The Belongings of Typical Weather Transform on Aquaculture
- *Corresponding Author:
- Sathish Kumar S
Department of Biotechnology, St. Joseph’s College (Autonomous), Trichy-2, Tamil Nadu, India
Email: [email protected]
Received date: 29 December 2012 Accepted date: 15 February 2013
Climate change is an additional pressure on top of the many (fishing pressure, loss of habitat, pollution, disturbance, introduced species) which fish stocks already experience. The impact of climate change must be evaluated in the context of other anthropogenic pressures, which often have much greater and more immediate effect. Factors that can shape climate are climate changes. These include such processes as variations in solar radiation, deviations in the Earth's orbit, mountain-building and continental drift, and changes in greenhouse gas concentrations. Some parts of the climate system, such as the oceans and ice caps, respond slowly in reaction to climate changes because of their large mass.
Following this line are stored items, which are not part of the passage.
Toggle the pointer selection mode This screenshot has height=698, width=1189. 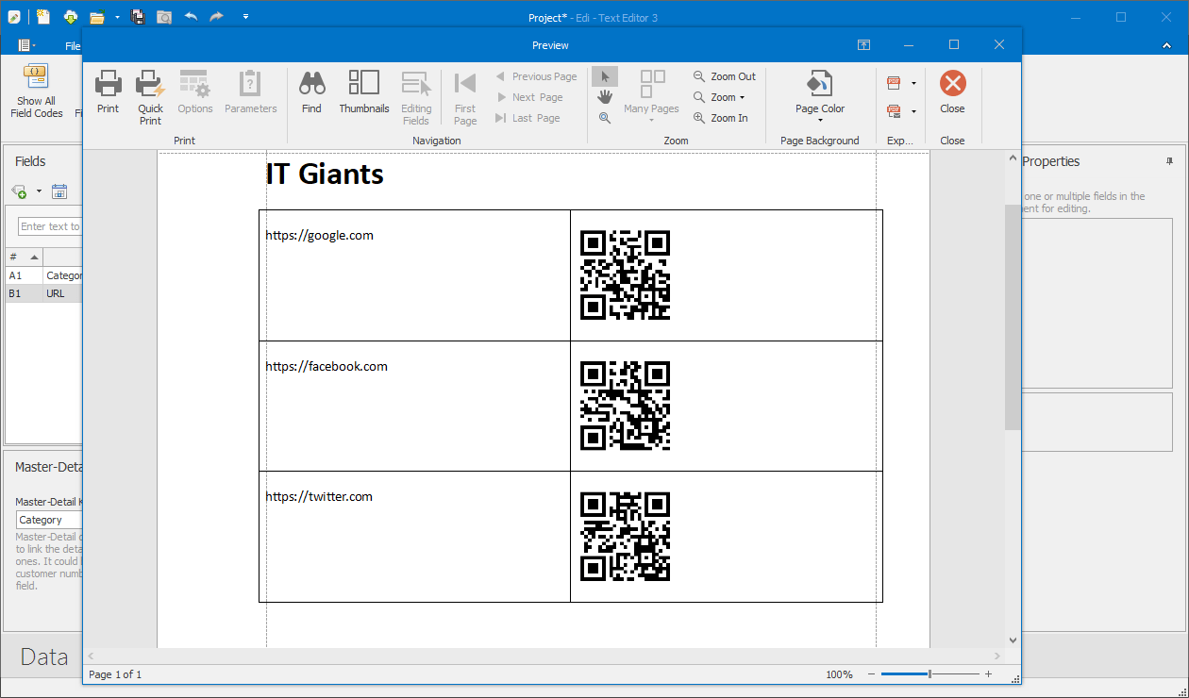tap(604, 75)
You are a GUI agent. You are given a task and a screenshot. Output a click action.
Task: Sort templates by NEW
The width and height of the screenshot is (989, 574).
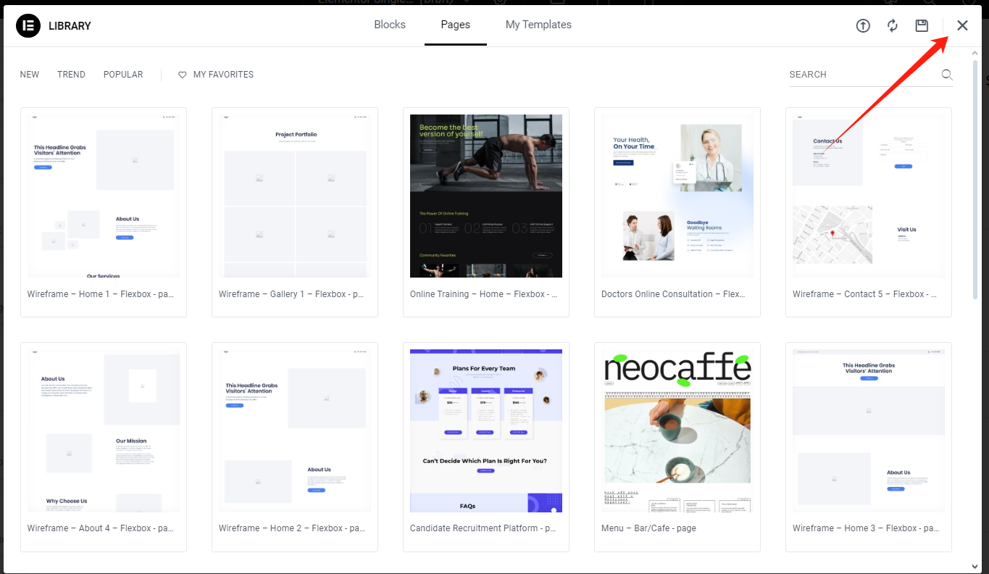(29, 75)
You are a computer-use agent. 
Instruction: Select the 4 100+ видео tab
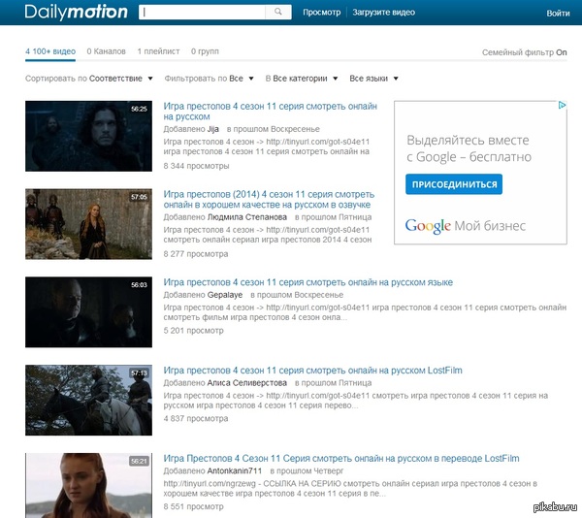pyautogui.click(x=50, y=49)
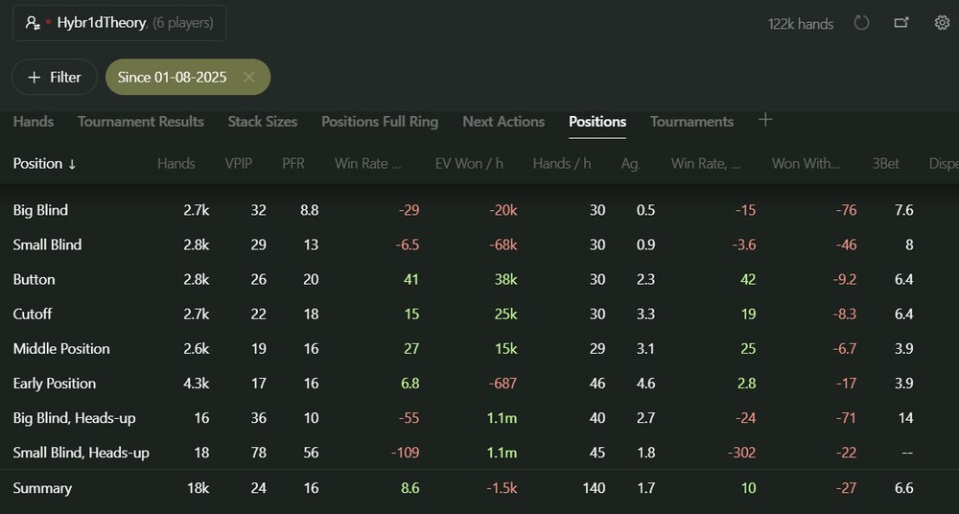The image size is (959, 514).
Task: Sort table by EV Won / h column
Action: pyautogui.click(x=469, y=163)
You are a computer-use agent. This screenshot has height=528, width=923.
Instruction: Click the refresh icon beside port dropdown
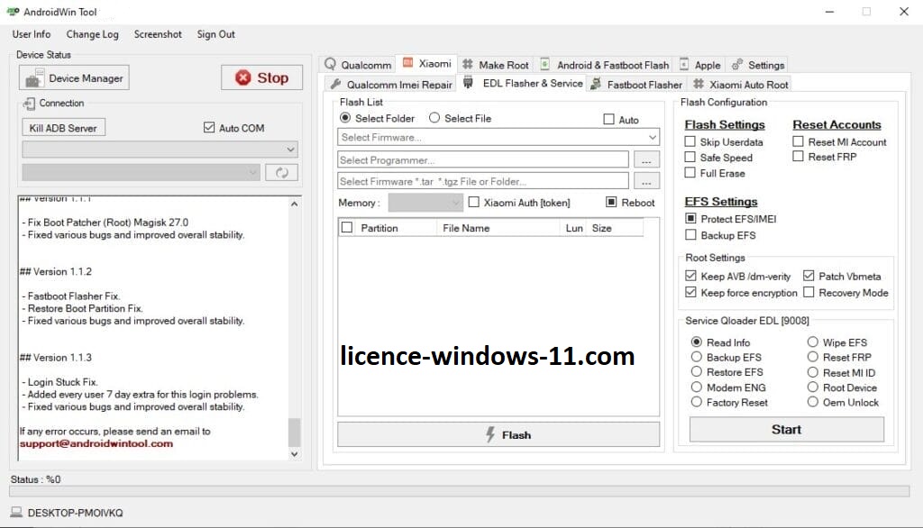click(281, 172)
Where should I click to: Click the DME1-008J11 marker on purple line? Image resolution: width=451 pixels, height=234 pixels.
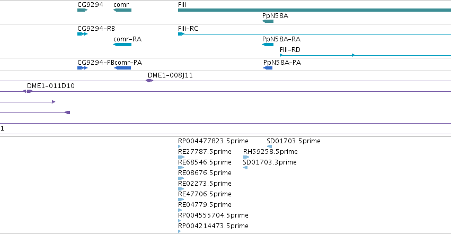pos(149,81)
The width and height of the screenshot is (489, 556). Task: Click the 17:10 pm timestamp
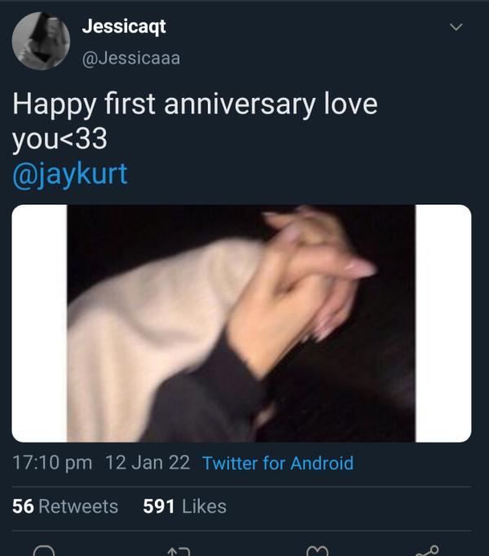coord(52,463)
Therefore, the climate system can take centuries or longer to fully respond to new external changes. Many of the studies made assumptions about changes in baseline socioeconomic conditions, adaptation, and biophysical processes. Almost all of the studies we examined estimated that there will be increasing adverse impacts beyond an approximate 3 to 4°C increase in global mean temperature. The studies do not show a consistent relationship between impacts and global mean temperatures between 0 and 3 to 4°C. In coastal resources it is clear that impacts will be adverse with low levels of temperature change.